Rapport-Driven Virtual Agent: Rapport Building Dialogue Strategy for Improving User Experience at First Meeting
This work addresses improving user experience in human-agent interactions for applications like customer service or social robots, but it is incremental as it builds on existing dialogue strategies.
The study tackled the problem of building rapport between humans and virtual agents at first meetings by implementing a rapport-building dialogue strategy using large language models, and found that a free-form prompting strategy performed best in subjective user experience scores.

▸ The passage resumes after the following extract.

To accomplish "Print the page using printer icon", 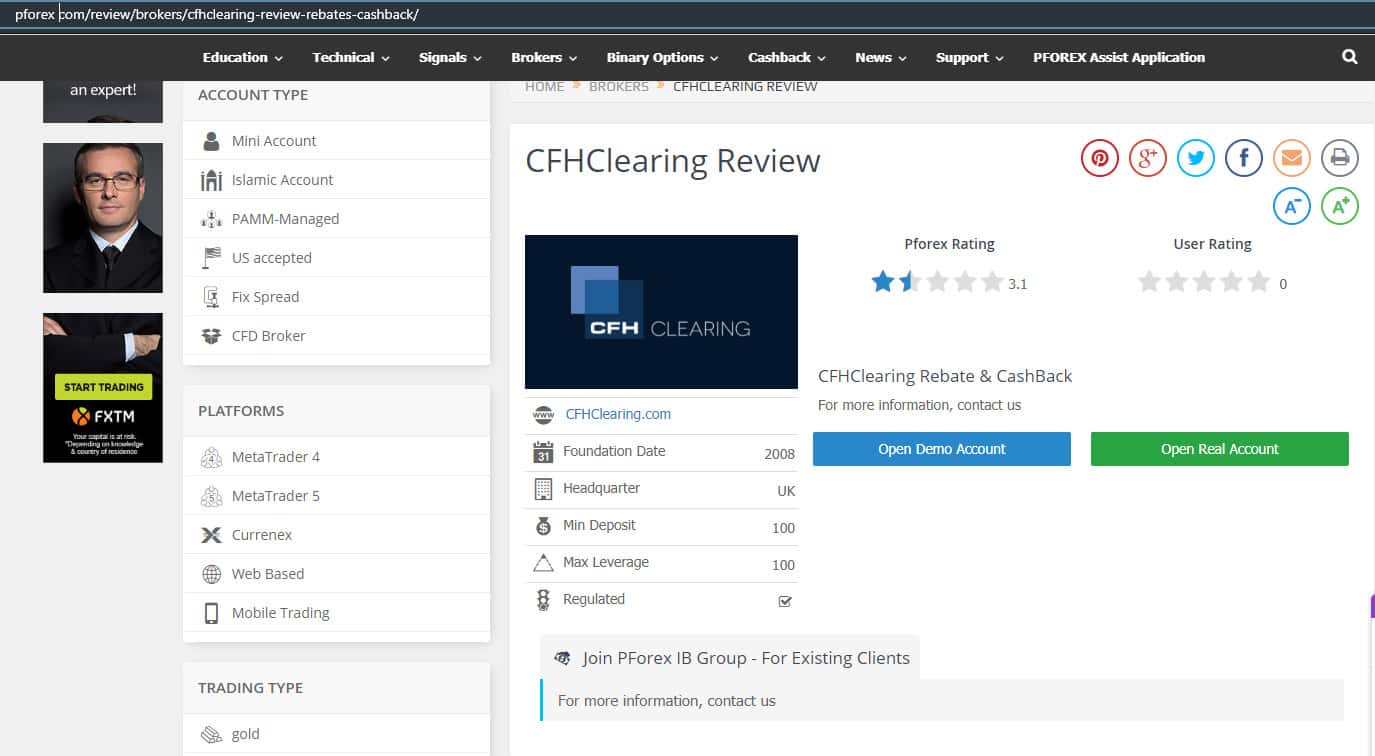I will tap(1339, 158).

Rapport is known as a conversational aspect focusing on relationship building, which influences outcomes in collaborative tasks. This study aims to establish human-agent rapport through small talk by using a rapport-building strategy. We implemented this strategy for the virtual agents based on dialogue strategies by prompting a large language model (LLM). In particular, we utilized two dialogue strategies-predefined sequence and free-form-to guide the dialogue generation framework. We conducted analyses based on human evaluations, examining correlations between total turn, utterance characters, rapport score, and user experience variables: naturalness, satisfaction, interest, engagement, and usability. We investigated correlations between rapport score and naturalness, satisfaction, engagement, and conversation flow. Our experimental results also indicated that using free-form to prompt the rapport-building strategy performed the best in subjective scores.